━━━━━ MATERIAL PROVIDED

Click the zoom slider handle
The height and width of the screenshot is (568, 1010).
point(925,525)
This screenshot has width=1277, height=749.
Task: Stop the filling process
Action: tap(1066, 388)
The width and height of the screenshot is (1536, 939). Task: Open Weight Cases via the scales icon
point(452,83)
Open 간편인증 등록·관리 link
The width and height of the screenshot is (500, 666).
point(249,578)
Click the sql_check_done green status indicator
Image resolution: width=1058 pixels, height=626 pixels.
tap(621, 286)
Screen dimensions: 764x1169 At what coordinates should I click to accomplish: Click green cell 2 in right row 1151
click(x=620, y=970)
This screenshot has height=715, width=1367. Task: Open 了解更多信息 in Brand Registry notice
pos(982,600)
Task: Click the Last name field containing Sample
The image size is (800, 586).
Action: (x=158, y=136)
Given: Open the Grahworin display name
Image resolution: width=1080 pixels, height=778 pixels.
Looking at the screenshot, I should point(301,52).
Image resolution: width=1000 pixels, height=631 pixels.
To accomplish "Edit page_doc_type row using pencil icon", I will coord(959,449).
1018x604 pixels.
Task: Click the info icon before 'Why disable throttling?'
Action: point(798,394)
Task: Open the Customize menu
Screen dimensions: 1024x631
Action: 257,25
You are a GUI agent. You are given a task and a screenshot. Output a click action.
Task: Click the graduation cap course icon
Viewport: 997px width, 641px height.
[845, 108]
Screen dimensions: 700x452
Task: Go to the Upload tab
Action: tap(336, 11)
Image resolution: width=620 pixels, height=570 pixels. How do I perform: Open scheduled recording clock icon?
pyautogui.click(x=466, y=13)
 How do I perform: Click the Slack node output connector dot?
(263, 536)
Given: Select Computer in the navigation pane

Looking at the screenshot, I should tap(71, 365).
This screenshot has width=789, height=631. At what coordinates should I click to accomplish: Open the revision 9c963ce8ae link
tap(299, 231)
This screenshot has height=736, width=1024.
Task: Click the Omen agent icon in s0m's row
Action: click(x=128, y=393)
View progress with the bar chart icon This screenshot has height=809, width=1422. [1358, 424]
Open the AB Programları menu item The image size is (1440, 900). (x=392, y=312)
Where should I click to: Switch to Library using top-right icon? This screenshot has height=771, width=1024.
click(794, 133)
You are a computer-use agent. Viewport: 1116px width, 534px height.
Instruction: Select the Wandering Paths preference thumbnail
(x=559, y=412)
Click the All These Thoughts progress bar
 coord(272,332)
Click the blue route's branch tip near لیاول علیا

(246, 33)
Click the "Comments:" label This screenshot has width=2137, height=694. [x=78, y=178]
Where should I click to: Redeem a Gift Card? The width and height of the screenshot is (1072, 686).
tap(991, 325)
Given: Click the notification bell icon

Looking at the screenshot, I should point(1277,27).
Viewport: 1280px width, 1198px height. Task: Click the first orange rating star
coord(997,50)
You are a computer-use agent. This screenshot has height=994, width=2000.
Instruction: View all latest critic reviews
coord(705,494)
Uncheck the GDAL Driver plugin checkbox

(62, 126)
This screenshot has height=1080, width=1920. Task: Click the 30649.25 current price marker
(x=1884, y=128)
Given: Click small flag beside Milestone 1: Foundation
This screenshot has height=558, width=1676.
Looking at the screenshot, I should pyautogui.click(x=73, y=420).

━━━━━━━━━━

--- TASK DESCRIPTION ---
All of the entries should be transcribed exactly as they appear.

--- RESPONSE TO THIS EXERCISE ---
Click the zoom slider handle
The height and width of the screenshot is (568, 1010).
point(925,525)
This screenshot has width=1277, height=749.
Task: Stop the filling process
Action: tap(1066, 388)
The width and height of the screenshot is (1536, 939). Task: Open Weight Cases via the scales icon
point(452,83)
Open 간편인증 등록·관리 link
The width and height of the screenshot is (500, 666).
point(249,578)
Click the sql_check_done green status indicator
Image resolution: width=1058 pixels, height=626 pixels.
tap(621, 286)
Screen dimensions: 764x1169 At what coordinates should I click to accomplish: Click green cell 2 in right row 1151
click(x=620, y=970)
This screenshot has height=715, width=1367. Task: Open 了解更多信息 in Brand Registry notice
pos(982,600)
Task: Click the Last name field containing Sample
The image size is (800, 586).
Action: (x=158, y=136)
Given: Open the Grahworin display name
Image resolution: width=1080 pixels, height=778 pixels.
Looking at the screenshot, I should point(301,52).
Image resolution: width=1000 pixels, height=631 pixels.
To accomplish "Edit page_doc_type row using pencil icon", I will coord(959,449).
1018x604 pixels.
Task: Click the info icon before 'Why disable throttling?'
Action: point(798,394)
Task: Open the Customize menu
Screen dimensions: 1024x631
Action: 257,25
You are a GUI agent. You are given a task and a screenshot. Output a click action.
Task: Click the graduation cap course icon
Viewport: 997px width, 641px height.
[845, 108]
Screen dimensions: 700x452
Task: Go to the Upload tab
Action: tap(336, 11)
Image resolution: width=620 pixels, height=570 pixels. How do I perform: Open scheduled recording clock icon?
pyautogui.click(x=466, y=13)
 How do I perform: Click the Slack node output connector dot?
(263, 536)
Given: Select Computer in the navigation pane

Looking at the screenshot, I should tap(71, 365).
This screenshot has width=789, height=631. At what coordinates should I click to accomplish: Open the revision 9c963ce8ae link
tap(299, 231)
This screenshot has height=736, width=1024.
Task: Click the Omen agent icon in s0m's row
Action: click(x=128, y=393)
View progress with the bar chart icon This screenshot has height=809, width=1422. [1358, 424]
Open the AB Programları menu item The image size is (1440, 900). (x=392, y=312)
Where should I click to: Switch to Library using top-right icon? This screenshot has height=771, width=1024.
click(794, 133)
You are a computer-use agent. Viewport: 1116px width, 534px height.
Instruction: Select the Wandering Paths preference thumbnail
(x=559, y=412)
Click the All These Thoughts progress bar
 coord(272,332)
Click the blue route's branch tip near لیاول علیا

(246, 33)
Click the "Comments:" label This screenshot has width=2137, height=694. [x=78, y=178]
Where should I click to: Redeem a Gift Card? The width and height of the screenshot is (1072, 686).
tap(991, 325)
Given: Click the notification bell icon

Looking at the screenshot, I should point(1277,27).
Viewport: 1280px width, 1198px height. Task: Click the first orange rating star
coord(997,50)
You are a computer-use agent. This screenshot has height=994, width=2000.
Instruction: View all latest critic reviews
coord(705,494)
Uncheck the GDAL Driver plugin checkbox

(62, 126)
This screenshot has height=1080, width=1920. Task: Click the 30649.25 current price marker
(x=1884, y=128)
Given: Click small flag beside Milestone 1: Foundation
This screenshot has height=558, width=1676.
Looking at the screenshot, I should pyautogui.click(x=73, y=420).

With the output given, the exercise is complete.